The riders were on a secret mission to warn Hancock and Adams, and were likely silent in enemy territory, passing the message by a relay system of couriers on horseback.
The rest of the story is true, the riders, the detention by the British, the escape, and the first American blood shed at the Battle of Lexington and Concord where the first shot of the American Revolution was fired on the morning of April 19 1775.
By the eighteenth of April of ’75 those brave patriots already considered themselves Americans.
At Lexington, 77 patriots fought 400 Redcoats,
49 were killed,
39 wounded,
5 missing
“The shot heard round the world” had been fired and the American Revolution had begun.
@CCinna: I think you should exercise caution when providing such detail about the events in the first days of the American Revolution. First, your numbers don’t add up: 49 killed and 39 wounded already amounts to 11 more people than the 77 you say fought (not to mention the 5 missing). The numbers of participants at the so-called Battle of Lexington are, of course, unknown to us. There are many accounts offered…with as many as 800 British soldiers being fired upon by a group of as few as 40 or 50 so-called militia men.
And, of course, it’s amusing in 2012 to consider the insistent use of the word patriot to describe these revolutionaries, who would surely be identified as terrorists today if they behaved in precisely the same way against the regimes of US allies or against the US itself. History is always written by the victors and so the victors’ story is always made to look just. Those who study history should keep that in mind when presenting what is a mixture of legend and truth as pure truth.
@dojero
Your anti-American bias and historical revisionism are disgusting and worthy of 1@84 and Stalinist revisionism.

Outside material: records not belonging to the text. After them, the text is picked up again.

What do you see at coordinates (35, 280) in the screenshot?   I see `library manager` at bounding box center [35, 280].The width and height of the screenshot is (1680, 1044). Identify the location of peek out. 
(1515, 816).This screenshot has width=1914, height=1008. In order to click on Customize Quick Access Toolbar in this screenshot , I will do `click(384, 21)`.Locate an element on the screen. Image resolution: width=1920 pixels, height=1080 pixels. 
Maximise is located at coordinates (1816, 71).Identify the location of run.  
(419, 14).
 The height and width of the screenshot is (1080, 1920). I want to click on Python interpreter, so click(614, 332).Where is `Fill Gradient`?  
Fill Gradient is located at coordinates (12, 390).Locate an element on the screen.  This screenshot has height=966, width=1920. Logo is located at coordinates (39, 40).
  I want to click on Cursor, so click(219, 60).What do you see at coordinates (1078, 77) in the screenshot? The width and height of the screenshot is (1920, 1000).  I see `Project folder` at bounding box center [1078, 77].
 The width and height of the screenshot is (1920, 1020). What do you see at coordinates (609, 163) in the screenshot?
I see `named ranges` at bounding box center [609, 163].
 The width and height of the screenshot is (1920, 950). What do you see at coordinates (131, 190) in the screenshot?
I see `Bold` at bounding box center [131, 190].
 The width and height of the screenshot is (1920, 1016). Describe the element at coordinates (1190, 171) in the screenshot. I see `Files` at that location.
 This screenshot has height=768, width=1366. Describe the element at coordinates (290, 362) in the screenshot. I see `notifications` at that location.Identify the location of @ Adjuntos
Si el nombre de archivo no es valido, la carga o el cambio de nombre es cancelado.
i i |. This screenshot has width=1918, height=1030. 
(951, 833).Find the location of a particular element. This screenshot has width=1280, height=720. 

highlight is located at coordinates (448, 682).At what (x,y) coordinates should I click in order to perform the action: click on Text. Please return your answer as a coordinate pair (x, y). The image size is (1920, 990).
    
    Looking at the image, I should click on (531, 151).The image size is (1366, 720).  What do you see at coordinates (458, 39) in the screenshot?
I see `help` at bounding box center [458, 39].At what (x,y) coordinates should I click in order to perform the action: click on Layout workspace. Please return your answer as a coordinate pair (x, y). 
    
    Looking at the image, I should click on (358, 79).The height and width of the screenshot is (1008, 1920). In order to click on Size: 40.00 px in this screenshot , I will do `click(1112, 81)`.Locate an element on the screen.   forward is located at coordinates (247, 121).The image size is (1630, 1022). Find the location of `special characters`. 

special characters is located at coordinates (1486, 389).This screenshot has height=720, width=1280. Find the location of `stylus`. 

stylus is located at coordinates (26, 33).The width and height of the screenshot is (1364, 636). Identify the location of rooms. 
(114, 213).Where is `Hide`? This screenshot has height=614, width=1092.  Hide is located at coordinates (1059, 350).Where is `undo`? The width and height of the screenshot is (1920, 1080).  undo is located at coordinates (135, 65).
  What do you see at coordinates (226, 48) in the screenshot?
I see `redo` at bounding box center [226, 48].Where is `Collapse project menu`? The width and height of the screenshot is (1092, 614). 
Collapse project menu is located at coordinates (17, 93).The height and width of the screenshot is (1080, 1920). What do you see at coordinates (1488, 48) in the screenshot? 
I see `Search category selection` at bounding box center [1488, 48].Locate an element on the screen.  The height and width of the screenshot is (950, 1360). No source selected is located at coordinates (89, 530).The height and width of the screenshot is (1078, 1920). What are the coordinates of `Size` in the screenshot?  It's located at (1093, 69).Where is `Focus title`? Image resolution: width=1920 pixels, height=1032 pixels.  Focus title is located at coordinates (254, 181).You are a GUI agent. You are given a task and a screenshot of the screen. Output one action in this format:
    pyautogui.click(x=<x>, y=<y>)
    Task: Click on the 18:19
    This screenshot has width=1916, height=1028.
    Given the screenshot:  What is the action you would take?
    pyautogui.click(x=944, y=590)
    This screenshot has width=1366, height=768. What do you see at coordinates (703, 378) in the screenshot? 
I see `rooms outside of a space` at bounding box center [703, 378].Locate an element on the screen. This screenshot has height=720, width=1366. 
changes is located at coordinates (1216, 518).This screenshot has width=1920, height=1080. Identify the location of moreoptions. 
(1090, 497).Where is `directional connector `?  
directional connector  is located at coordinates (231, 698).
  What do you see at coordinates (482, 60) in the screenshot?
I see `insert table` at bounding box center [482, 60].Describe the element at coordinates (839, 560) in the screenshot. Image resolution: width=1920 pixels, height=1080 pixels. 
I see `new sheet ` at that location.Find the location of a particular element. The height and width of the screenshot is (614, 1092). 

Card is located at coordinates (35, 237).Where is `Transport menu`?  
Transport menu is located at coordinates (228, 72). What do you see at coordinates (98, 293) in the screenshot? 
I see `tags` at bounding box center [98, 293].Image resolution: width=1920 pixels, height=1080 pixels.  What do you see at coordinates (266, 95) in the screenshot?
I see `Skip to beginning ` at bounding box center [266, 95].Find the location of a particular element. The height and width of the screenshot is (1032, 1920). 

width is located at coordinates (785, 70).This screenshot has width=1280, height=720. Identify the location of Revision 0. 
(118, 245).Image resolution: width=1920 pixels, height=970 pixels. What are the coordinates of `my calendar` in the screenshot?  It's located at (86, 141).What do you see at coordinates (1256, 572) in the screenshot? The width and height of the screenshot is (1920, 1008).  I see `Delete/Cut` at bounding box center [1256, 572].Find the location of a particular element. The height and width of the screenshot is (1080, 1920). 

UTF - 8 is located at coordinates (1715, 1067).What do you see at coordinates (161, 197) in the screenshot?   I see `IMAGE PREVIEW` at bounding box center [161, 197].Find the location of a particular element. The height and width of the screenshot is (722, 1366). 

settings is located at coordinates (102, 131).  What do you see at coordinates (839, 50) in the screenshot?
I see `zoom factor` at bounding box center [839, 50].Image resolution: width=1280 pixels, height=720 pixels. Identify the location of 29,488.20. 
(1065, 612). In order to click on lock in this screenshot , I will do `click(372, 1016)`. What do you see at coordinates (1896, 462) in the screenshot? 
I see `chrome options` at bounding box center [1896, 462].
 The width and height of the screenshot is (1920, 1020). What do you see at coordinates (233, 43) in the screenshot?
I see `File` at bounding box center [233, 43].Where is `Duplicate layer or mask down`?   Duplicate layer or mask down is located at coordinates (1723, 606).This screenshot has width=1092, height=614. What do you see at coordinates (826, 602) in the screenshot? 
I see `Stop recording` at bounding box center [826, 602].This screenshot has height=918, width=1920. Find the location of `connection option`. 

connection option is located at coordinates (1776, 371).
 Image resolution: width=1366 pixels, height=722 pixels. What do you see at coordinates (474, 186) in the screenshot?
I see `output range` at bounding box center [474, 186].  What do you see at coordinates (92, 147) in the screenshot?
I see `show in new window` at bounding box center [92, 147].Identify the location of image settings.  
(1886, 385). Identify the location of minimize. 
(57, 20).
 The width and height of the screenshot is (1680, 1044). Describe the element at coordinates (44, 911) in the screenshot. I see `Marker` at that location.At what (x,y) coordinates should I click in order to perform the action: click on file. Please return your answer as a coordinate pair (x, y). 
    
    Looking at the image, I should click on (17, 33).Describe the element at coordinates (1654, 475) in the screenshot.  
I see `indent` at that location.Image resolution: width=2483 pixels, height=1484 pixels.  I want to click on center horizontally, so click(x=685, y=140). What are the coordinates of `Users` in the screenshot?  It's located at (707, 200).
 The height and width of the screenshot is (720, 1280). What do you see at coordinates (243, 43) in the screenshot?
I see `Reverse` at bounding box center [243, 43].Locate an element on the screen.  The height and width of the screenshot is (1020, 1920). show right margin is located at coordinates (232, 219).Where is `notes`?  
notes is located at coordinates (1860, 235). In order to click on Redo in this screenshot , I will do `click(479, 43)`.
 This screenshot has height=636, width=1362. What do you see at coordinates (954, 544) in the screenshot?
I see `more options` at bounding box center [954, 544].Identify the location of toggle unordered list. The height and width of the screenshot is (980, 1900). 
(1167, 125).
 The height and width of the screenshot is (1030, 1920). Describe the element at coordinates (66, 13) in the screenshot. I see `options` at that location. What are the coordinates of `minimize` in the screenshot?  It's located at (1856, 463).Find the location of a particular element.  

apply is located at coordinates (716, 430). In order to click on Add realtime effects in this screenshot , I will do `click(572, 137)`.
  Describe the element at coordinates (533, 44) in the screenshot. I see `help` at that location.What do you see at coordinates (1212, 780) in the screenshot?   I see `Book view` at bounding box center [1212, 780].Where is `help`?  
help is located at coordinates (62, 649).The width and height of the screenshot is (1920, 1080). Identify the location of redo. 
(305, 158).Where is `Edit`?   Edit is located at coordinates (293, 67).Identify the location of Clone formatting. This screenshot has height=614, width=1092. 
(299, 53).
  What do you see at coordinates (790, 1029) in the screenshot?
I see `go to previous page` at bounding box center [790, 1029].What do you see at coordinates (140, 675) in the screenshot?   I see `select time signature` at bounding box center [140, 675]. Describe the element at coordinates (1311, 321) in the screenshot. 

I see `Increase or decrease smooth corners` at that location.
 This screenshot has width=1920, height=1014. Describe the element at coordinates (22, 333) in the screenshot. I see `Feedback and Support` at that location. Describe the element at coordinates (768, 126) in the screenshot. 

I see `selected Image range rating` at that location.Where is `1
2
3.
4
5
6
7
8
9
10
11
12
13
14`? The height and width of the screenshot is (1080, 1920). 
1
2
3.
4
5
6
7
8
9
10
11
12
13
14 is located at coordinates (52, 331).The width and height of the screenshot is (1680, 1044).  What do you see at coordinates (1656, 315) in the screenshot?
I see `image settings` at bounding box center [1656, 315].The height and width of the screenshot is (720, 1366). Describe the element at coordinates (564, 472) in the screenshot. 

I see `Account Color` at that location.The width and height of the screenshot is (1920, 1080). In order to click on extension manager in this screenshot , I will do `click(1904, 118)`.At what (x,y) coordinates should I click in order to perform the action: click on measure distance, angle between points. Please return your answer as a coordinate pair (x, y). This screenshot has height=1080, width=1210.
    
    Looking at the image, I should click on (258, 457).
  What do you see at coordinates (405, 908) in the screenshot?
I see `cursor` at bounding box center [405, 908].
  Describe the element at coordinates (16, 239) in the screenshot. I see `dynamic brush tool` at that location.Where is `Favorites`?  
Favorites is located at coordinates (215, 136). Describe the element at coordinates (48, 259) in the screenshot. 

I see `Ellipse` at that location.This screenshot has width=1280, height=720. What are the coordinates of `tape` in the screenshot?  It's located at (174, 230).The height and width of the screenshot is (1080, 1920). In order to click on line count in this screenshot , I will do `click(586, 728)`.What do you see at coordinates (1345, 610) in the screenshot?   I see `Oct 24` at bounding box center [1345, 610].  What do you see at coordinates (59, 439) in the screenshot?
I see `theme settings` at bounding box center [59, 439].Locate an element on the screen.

The numbers killed are those in Tge Battles if Lexington and Concord, and all the towns in between.
This ragtag band of untrained farmers, the “embattled farmers ” of Emerson’s poem did indeed fire “the shot heard round the world”.
Had it not been for these brave patriots, fighting for liberty, there would never have been a French revolution, as bloody and terrorist filled with wanton bloodshed as it was.
Democracy as we know it might never have existed but for this raggle taggle band of citizen- soldiers, farmers, artisans, innkeepers, journalist, pamfleteers who made up what was to become the Continental Army.
They shed their blood at Lexington and Concord that we might be free from
tyranny.
The following year, 1776 they gathered together and pledged their lives, their fortunes, and their sacred honor for the cause of Liberty. They created the greatest document written by man, the Declaration of Independence, declaring “we hold these truths to be self evident; that all men are created equal. That they are endowed by their Creatior, with certain unalienable right; among those rights are life, liberty, and the pursuit of happiness.
That is why America is different. When rights are acknowledged to follow natural law and come from God, they cannot be abridged or taken away. When rights come from men government, they can, and will be abridged and
taken away.
” Live free or die” is not just a bumper sticker!
Our revolution chopped off no heads, executed no citizens, except a few traitors to the British.
Question: what does any of this have to do with the post on Chirac, Hollande, and Sarkozy?
@Arun: My apologies. CCinna wrote a response that moved the thread to the American Revolution and I (and another person) responded to that.
Sorry.
Dojero, no need to apologize. I was simply posing a question. You weren’t the one who started the (irrelevant) tangent.